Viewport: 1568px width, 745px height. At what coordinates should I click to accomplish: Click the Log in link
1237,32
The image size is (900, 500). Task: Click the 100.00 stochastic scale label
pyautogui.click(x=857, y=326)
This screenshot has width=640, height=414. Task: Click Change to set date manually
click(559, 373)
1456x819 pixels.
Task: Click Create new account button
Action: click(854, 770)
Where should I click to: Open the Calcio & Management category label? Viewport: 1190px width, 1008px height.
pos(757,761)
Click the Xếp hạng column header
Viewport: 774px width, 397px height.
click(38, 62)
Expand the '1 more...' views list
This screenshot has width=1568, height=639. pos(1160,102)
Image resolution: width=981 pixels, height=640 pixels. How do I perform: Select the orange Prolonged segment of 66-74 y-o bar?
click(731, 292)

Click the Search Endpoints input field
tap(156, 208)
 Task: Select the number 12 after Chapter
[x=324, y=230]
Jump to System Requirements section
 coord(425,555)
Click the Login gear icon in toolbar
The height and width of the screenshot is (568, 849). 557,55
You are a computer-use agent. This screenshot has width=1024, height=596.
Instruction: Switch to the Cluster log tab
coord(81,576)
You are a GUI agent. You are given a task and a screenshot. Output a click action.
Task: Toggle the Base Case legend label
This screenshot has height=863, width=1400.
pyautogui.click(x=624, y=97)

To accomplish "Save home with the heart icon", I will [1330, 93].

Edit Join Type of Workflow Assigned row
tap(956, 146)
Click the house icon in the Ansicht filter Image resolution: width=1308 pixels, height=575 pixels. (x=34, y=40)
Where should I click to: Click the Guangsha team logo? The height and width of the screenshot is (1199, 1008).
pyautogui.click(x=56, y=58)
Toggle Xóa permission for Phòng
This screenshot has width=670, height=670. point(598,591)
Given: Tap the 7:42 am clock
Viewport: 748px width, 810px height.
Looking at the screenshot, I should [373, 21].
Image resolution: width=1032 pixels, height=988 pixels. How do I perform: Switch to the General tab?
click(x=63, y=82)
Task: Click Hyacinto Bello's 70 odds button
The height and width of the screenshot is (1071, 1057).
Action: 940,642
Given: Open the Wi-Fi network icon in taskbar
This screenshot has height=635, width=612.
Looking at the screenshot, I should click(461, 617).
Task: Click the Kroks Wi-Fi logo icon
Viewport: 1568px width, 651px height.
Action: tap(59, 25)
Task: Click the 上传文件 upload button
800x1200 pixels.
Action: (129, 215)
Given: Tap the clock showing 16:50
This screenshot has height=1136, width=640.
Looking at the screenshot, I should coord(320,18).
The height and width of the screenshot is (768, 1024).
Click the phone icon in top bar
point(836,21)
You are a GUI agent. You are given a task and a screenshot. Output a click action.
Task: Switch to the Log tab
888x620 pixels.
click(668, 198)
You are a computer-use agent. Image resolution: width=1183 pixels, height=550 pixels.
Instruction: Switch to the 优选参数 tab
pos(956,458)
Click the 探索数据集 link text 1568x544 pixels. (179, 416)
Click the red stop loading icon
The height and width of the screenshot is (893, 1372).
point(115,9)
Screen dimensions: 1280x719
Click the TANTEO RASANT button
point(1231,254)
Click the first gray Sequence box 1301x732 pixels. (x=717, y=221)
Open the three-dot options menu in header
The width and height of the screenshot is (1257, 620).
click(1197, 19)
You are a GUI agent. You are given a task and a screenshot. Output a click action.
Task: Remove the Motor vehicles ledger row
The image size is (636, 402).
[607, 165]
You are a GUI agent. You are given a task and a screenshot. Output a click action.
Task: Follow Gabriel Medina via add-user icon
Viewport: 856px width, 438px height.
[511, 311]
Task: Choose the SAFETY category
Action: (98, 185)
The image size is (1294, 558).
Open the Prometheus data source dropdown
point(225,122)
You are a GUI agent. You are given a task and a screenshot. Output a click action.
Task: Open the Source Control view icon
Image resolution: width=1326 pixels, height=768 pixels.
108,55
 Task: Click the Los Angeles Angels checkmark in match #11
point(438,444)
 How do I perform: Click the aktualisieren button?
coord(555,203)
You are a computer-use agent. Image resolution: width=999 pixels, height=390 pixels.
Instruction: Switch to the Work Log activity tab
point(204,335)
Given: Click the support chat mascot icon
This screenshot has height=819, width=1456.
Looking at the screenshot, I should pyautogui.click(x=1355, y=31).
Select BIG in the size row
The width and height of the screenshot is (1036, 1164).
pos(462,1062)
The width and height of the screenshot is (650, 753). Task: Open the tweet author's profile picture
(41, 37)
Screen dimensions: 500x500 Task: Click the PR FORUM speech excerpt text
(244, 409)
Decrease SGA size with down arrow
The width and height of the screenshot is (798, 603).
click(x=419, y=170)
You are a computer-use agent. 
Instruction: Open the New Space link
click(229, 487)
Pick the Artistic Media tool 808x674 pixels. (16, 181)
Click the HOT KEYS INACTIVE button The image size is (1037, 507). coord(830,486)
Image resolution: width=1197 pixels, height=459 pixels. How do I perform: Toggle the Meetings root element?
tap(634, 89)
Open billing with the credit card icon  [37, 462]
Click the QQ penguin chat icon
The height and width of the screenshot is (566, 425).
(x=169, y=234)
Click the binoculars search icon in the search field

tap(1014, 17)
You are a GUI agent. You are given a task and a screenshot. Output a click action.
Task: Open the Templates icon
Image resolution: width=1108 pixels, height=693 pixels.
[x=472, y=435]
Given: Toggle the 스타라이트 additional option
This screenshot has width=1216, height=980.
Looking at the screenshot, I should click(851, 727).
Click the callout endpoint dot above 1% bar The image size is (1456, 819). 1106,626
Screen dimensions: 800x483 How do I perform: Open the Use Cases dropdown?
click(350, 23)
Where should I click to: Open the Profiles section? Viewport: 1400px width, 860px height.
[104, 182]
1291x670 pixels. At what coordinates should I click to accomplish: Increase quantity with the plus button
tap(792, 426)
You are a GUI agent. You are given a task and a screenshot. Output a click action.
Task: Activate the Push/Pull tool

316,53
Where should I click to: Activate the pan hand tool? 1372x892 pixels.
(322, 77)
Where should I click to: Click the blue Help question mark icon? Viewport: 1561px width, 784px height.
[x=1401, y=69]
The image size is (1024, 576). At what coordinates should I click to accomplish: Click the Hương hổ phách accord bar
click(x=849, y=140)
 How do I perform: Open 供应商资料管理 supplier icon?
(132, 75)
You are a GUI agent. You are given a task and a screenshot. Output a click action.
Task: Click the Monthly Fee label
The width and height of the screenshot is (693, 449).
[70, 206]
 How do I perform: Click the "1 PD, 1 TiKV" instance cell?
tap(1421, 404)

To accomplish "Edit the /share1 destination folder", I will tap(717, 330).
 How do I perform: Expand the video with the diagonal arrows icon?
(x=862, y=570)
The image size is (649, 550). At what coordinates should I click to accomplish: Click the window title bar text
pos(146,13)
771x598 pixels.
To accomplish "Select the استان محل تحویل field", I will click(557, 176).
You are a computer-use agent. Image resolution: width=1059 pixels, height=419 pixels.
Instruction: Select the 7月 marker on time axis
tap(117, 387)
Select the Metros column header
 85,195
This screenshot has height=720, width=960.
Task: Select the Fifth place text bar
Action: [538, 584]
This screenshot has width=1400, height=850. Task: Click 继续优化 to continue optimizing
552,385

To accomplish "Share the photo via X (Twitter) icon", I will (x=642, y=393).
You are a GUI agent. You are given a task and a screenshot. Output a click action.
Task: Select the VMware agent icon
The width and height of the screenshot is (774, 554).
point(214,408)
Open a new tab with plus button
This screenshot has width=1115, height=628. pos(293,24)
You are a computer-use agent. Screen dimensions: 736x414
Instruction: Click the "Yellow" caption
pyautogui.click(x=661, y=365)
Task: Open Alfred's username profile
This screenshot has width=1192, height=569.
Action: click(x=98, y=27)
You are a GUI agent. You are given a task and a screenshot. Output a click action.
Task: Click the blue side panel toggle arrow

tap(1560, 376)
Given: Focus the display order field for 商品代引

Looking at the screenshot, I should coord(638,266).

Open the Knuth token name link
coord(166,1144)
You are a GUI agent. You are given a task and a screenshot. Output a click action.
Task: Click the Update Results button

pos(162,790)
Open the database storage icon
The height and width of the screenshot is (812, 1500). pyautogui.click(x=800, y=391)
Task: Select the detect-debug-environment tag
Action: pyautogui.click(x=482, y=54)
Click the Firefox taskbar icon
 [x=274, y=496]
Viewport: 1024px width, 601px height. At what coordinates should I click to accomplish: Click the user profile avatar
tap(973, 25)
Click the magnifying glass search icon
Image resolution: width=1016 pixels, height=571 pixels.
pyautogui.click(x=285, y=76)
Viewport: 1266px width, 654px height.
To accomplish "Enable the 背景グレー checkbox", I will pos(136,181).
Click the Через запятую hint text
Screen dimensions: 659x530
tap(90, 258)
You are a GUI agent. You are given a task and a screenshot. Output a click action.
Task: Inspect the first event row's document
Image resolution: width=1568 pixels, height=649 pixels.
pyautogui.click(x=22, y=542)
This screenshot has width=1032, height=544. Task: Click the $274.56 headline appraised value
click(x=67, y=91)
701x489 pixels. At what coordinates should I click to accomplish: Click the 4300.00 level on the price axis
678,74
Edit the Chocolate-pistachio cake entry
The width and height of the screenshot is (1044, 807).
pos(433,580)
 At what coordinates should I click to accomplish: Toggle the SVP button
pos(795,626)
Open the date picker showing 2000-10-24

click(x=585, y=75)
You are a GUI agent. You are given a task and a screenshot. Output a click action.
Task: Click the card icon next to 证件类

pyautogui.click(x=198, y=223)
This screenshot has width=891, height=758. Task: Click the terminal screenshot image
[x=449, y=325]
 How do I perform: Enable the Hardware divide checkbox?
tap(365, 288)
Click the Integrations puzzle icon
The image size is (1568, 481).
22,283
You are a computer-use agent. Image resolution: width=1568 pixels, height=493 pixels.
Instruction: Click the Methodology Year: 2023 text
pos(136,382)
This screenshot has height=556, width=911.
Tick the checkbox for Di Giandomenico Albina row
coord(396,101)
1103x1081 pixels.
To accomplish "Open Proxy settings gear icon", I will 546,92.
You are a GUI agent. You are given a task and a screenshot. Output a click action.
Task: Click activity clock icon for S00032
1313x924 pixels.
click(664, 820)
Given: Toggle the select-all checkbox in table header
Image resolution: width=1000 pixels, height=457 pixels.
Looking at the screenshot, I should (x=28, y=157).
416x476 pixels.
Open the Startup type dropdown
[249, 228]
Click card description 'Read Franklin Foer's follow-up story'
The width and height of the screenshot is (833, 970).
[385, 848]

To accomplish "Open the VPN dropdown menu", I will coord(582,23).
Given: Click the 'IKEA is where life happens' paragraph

::::::::

• [What needs to be done]
The expected output is every line from the material above where "first" can be found.

• [Response]
Click the first gray Sequence box 1301x732 pixels. (x=717, y=221)
Task: Inspect the first event row's document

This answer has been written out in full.